SELECTED TEXT Start Marker

The Doncaster-based firm said it is yet to see any impact, but it remains watchful. Chief executive David Hall said: "We haven't seen any impact on our market apart from cost inflation on imported materials. "We remain watchful of consumer sentiment, but housebuilding will carry on regardless. We think the majority of our markets are robust. "Looking ahead, things are likely to get more challenged.

People don't like uncertainty, but in our market I'm not sure that's the case." Polypipe ​reported an 8 per cent rise in revenue to a record £242m in the six months to June 30. Pre-tax profits rose 5 per cent to £31.5m. "This is a good set of results," said Mr Hall. "We have a very balanced spread across the construction market. We have a need for more housing and there is a broad political consensus on that."

SELECTED TEXT End Marker

▸ **WORK ORDER A**:
Please reproduce the stretch of the Polypipe results text from "The Doncaster-based firm" through "get more challenged.".

EXERCISE DATA Start Marker

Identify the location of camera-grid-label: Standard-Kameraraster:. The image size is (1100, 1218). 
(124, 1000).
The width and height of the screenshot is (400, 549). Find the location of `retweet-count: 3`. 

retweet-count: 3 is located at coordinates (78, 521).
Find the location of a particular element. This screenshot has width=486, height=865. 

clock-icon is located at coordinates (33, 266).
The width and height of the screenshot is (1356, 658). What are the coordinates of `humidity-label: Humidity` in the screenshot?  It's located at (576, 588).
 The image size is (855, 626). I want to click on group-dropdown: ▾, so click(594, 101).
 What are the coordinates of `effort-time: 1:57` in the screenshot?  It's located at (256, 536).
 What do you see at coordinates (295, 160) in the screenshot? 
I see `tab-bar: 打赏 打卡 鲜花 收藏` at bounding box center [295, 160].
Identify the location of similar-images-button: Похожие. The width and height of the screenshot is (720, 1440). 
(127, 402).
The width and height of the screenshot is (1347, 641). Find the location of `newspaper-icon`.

EXERCISE DATA End Marker

▸ **WORK ORDER B**:
In the records, swap "location" for "position" in the stretch from the line that contains "The width and height of the screenshot is (400, 549)." through the line that contains "clock-icon is located". Return only those lines, with everything else unchanged.

▸ **EXPECTED OUTPUT A**:
The Doncaster-based firm said it is yet to see any impact, but it remains watchful. Chief executive David Hall said: "We haven't seen any impact on our market apart from cost inflation on imported materials. "We remain watchful of consumer sentiment, but housebuilding will carry on regardless. We think the majority of our markets are robust. "Looking ahead, things are likely to get more challenged.

▸ **EXPECTED OUTPUT B**:
The width and height of the screenshot is (400, 549). Find the position of `retweet-count: 3`. 

retweet-count: 3 is located at coordinates (78, 521).
Find the position of a particular element. This screenshot has width=486, height=865. 

clock-icon is located at coordinates (33, 266).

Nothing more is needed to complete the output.